----- GIVEN DATA

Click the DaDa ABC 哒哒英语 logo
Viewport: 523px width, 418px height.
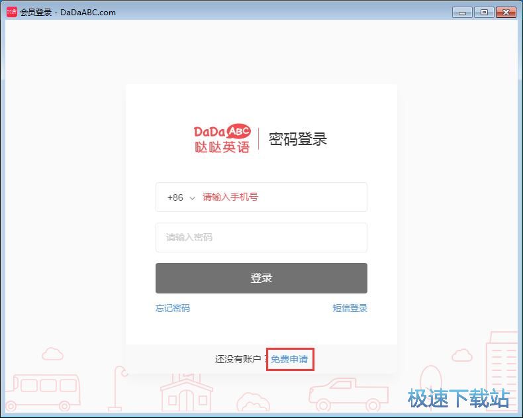tap(222, 139)
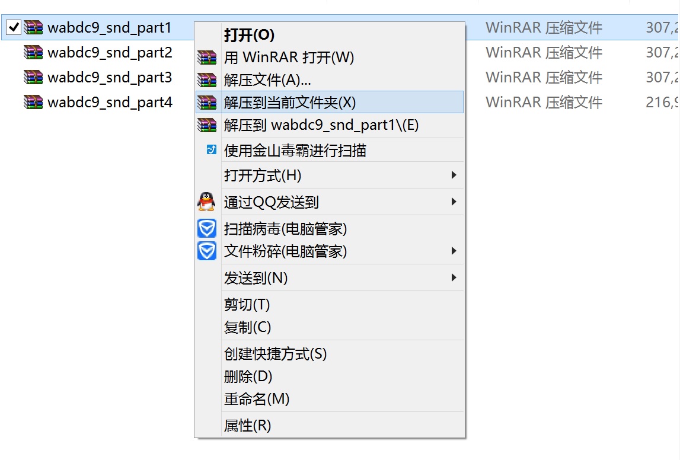680x460 pixels.
Task: Click the shield icon beside 扫描病毒(电脑管家)
Action: click(207, 229)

----------

The copy you give must repeat each record character for character, but it must not include the pictures.

TASK OUTPUT —
Click the DaDa ABC 哒哒英语 logo
Viewport: 523px width, 418px height.
tap(222, 139)
680x460 pixels.
Task: Click the shield icon beside 扫描病毒(电脑管家)
Action: click(207, 229)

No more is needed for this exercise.